MortgageBond Price Tumble Signals New Risks in Markets Bloomberg Business

Post on: 10 Май, 2015 No Comment

MortgageBond Price Tumble Signals New Risks in Markets Bloomberg Business

July 31 (Bloomberg) — Prices of a new type of U.S. mortgage bonds are plunging this month, teaching investors a lesson on the risks to markets wrought by the growing constraints on Wall Street banks.

The $8.2 billion of risk-sharing securities sold in the last year by government-controlled Fannie Mae and Freddie Mac can shift their losses from homeowner defaults to bond buyers. One slice of a deal issued in May traded at 95.7 cents on the dollar yesterday, down from 99.7 cents at the end of last month, according to Trace, the bond-price reporting system of the Financial Industry Regulatory Authority.

While JPMorgan Chase & Co. analysts say they fail to see “any fundamental reason” for the tumble, investors from CQS U.K. LLP to Calvert Investment Management Inc. are speculating that the drop is mainly about the growing amount of the debt running into limits created by new regulations on bond dealers’ ability to smooth trading by building up their inventories.

“It could be symbolic of what could happen more broadly in a real ‘risk-off’ environment,” Bill Murray, a New York-based money manager at $14 billion hedge-fund firm CQS, said in an interview.

While investors are backing away from riskier assets across fixed-income markets this month, the Fannie Mae and Freddie Mac bonds saw some of the biggest drops.
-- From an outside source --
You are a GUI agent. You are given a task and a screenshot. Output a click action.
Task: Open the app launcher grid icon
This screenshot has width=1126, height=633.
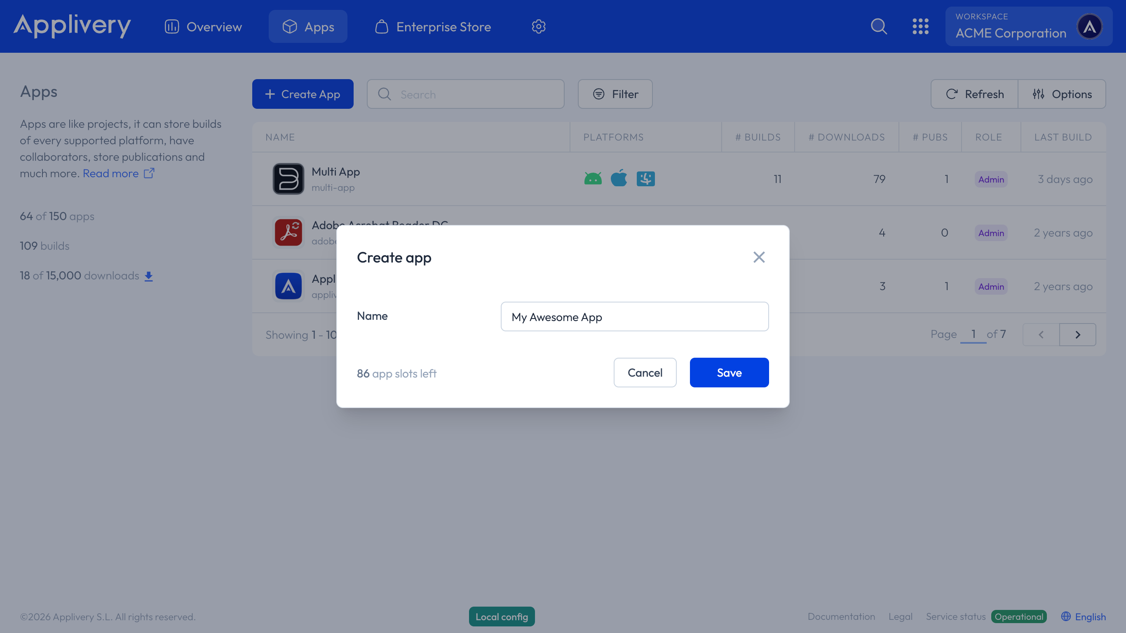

Prices of the largest junk-rated corporate loans have fallen to 98.6 cents on the dollar, from about 99 cents on June 30, according to the Standard & Poor’s/LSTA U.S. Leveraged Loan 100 index.

Dealers ‘Disappeared’

Not all home-loan debt is suffering. Subprime-mortgage securities issued before the 2008 financial crisis gained 2.1 percent this month, bringing 2014 returns to almost 10 percent, Barclays Plc index data show.

As a few holders continued selling the Fannie Mae and Freddie Mac securities without an immediate emergence of investor demand, most of the dealers active in trading the debt “disappeared,” said Vishal Khanduja, a money manager at Bethesda, Maryland-based Calvert, which oversees about $13 billion.

Until recently, “everybody wanted to trade it: I think there were 10 to 12 dealers messaging me and looking to make markets,” Khanduja said in a telephone interview. “It’s partially indicative of the regulations’ impact on their balance sheets.”

Reduced Holdings

Dealers have reduced their bond holdings in response to rules ranging from the international Basel III accord on banks’ capital to the U.S. Volcker Rule limiting their ability to make bets with their own money. An expansion of Finra’s Trace trade disclosures to more types of debt is also increasing risks and cutting into profits for market makers.

Inventories of corporate securities and other debt without government backing at the biggest dealers fell to $56 billion in March 2013 from as much as $235 billion in 2007, according to the last Federal Reserve data before a change in calculations.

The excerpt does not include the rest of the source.